## ASSIGNED TASK
Start at the line holding "Delete the row". Write out that line and each one after it to the end of the data, unchanged.

## GIVEN INFORMATION
▼

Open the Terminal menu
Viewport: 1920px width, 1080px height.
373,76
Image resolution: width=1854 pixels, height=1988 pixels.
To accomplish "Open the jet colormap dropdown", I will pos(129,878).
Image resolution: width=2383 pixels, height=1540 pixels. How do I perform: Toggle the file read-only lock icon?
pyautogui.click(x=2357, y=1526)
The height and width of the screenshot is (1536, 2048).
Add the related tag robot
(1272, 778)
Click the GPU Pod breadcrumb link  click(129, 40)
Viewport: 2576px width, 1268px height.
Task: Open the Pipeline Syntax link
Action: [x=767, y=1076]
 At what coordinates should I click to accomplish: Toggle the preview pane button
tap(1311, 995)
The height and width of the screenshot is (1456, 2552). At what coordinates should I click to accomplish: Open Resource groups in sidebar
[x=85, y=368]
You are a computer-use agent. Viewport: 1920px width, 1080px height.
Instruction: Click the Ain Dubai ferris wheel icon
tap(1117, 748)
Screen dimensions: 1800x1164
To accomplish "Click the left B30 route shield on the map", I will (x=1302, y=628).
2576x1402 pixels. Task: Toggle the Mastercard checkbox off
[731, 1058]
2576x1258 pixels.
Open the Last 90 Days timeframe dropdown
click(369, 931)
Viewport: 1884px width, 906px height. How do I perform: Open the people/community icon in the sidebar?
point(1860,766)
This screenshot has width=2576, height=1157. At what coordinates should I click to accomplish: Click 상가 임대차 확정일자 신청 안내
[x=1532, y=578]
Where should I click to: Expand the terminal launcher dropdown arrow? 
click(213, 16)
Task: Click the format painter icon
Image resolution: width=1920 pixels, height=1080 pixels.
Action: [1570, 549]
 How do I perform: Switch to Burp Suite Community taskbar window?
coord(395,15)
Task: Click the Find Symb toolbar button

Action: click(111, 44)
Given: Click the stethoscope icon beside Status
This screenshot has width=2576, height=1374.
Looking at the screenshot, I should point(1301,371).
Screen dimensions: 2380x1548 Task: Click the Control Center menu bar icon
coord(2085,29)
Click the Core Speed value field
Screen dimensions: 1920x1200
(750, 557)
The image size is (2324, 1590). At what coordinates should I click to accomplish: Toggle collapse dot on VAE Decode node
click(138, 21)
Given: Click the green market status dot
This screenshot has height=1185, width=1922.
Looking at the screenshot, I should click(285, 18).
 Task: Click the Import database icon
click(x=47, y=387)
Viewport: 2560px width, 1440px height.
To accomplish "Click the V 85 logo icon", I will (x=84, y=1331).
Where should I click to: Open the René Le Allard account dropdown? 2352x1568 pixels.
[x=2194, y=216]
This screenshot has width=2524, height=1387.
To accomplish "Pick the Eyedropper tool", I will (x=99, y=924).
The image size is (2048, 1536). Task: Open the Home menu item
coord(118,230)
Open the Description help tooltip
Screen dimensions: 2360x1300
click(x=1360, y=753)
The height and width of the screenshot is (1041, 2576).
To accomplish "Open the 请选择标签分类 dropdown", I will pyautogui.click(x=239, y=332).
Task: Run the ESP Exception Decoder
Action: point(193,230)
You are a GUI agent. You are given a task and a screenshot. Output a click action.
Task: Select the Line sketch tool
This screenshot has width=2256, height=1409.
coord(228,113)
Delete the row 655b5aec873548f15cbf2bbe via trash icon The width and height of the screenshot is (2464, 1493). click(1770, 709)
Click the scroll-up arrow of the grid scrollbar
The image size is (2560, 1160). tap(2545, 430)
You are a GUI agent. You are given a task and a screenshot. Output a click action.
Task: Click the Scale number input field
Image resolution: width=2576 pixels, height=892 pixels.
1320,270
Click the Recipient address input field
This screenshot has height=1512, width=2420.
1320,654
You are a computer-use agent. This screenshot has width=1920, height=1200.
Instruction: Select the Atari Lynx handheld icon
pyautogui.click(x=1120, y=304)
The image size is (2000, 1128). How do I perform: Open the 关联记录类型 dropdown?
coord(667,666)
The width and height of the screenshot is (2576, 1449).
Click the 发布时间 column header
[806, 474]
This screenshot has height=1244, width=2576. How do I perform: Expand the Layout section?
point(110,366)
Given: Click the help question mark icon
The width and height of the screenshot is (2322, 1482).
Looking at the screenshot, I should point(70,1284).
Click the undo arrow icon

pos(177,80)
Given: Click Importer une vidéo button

▲

## EXERCISE SOLUTION
Delete the row 655b5aec873548f15cbf2bbe via trash icon The width and height of the screenshot is (2464, 1493). click(1770, 709)
Click the scroll-up arrow of the grid scrollbar
The image size is (2560, 1160). tap(2545, 430)
You are a GUI agent. You are given a task and a screenshot. Output a click action.
Task: Click the Scale number input field
Image resolution: width=2576 pixels, height=892 pixels.
1320,270
Click the Recipient address input field
This screenshot has height=1512, width=2420.
1320,654
You are a computer-use agent. This screenshot has width=1920, height=1200.
Instruction: Select the Atari Lynx handheld icon
pyautogui.click(x=1120, y=304)
The image size is (2000, 1128). How do I perform: Open the 关联记录类型 dropdown?
coord(667,666)
The width and height of the screenshot is (2576, 1449).
Click the 发布时间 column header
[806, 474]
This screenshot has height=1244, width=2576. How do I perform: Expand the Layout section?
point(110,366)
Given: Click the help question mark icon
The width and height of the screenshot is (2322, 1482).
Looking at the screenshot, I should point(70,1284).
Click the undo arrow icon

pos(177,80)
Given: Click Importer une vidéo button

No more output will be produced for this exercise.